● **Problem requirements**
Please repeat the data shown below, word for word.

'''

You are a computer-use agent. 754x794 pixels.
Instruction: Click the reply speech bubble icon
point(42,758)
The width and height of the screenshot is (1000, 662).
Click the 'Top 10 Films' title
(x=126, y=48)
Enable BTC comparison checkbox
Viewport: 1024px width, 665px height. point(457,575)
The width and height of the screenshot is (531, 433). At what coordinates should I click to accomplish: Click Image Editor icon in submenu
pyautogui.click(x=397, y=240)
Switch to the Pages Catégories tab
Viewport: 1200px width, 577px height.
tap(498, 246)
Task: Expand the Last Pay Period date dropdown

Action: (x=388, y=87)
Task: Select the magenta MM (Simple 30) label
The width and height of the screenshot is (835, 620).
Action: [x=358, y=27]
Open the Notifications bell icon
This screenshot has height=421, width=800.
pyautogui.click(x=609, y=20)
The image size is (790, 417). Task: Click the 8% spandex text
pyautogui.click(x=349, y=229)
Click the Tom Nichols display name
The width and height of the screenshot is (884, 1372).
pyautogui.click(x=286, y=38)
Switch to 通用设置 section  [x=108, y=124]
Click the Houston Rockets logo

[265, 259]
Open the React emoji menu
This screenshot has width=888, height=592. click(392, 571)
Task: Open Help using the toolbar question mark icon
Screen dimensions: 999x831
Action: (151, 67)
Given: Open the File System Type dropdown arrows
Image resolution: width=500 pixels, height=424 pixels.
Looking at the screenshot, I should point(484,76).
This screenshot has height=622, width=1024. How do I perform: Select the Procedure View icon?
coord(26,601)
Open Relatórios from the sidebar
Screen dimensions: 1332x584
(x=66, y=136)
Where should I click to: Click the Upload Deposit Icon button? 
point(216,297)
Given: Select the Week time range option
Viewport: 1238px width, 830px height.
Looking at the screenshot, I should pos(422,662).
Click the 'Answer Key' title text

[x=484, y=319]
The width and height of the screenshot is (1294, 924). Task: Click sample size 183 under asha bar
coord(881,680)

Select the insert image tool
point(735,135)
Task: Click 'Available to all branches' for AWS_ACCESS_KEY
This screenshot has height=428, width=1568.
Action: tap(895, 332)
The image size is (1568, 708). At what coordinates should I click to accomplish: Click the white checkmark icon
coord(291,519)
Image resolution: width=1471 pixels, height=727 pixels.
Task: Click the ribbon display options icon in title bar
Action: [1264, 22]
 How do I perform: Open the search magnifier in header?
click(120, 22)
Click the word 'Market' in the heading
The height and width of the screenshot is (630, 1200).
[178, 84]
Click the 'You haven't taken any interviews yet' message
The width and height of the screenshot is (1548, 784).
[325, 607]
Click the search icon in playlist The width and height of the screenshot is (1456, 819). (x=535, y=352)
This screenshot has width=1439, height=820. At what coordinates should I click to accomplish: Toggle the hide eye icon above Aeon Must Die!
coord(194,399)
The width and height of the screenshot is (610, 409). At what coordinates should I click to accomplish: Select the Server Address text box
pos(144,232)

'''

● **Answer section**
You are a computer-use agent. 754x794 pixels.
Instruction: Click the reply speech bubble icon
point(42,758)
The width and height of the screenshot is (1000, 662).
Click the 'Top 10 Films' title
(x=126, y=48)
Enable BTC comparison checkbox
Viewport: 1024px width, 665px height. point(457,575)
The width and height of the screenshot is (531, 433). At what coordinates should I click to accomplish: Click Image Editor icon in submenu
pyautogui.click(x=397, y=240)
Switch to the Pages Catégories tab
Viewport: 1200px width, 577px height.
tap(498, 246)
Task: Expand the Last Pay Period date dropdown

Action: (x=388, y=87)
Task: Select the magenta MM (Simple 30) label
The width and height of the screenshot is (835, 620).
Action: [x=358, y=27]
Open the Notifications bell icon
This screenshot has height=421, width=800.
pyautogui.click(x=609, y=20)
The image size is (790, 417). Task: Click the 8% spandex text
pyautogui.click(x=349, y=229)
Click the Tom Nichols display name
The width and height of the screenshot is (884, 1372).
pyautogui.click(x=286, y=38)
Switch to 通用设置 section  [x=108, y=124]
Click the Houston Rockets logo

[265, 259]
Open the React emoji menu
This screenshot has width=888, height=592. click(392, 571)
Task: Open Help using the toolbar question mark icon
Screen dimensions: 999x831
Action: (151, 67)
Given: Open the File System Type dropdown arrows
Image resolution: width=500 pixels, height=424 pixels.
Looking at the screenshot, I should point(484,76).
This screenshot has height=622, width=1024. How do I perform: Select the Procedure View icon?
coord(26,601)
Open Relatórios from the sidebar
Screen dimensions: 1332x584
(x=66, y=136)
Where should I click to: Click the Upload Deposit Icon button? 
point(216,297)
Given: Select the Week time range option
Viewport: 1238px width, 830px height.
Looking at the screenshot, I should pos(422,662).
Click the 'Answer Key' title text

[x=484, y=319]
The width and height of the screenshot is (1294, 924). Task: Click sample size 183 under asha bar
coord(881,680)

Select the insert image tool
point(735,135)
Task: Click 'Available to all branches' for AWS_ACCESS_KEY
This screenshot has height=428, width=1568.
Action: tap(895, 332)
The image size is (1568, 708). At what coordinates should I click to accomplish: Click the white checkmark icon
coord(291,519)
Image resolution: width=1471 pixels, height=727 pixels.
Task: Click the ribbon display options icon in title bar
Action: [1264, 22]
 How do I perform: Open the search magnifier in header?
click(120, 22)
Click the word 'Market' in the heading
The height and width of the screenshot is (630, 1200).
[178, 84]
Click the 'You haven't taken any interviews yet' message
The width and height of the screenshot is (1548, 784).
[325, 607]
Click the search icon in playlist The width and height of the screenshot is (1456, 819). (x=535, y=352)
This screenshot has width=1439, height=820. At what coordinates should I click to accomplish: Toggle the hide eye icon above Aeon Must Die!
coord(194,399)
The width and height of the screenshot is (610, 409). At what coordinates should I click to accomplish: Select the Server Address text box
pos(144,232)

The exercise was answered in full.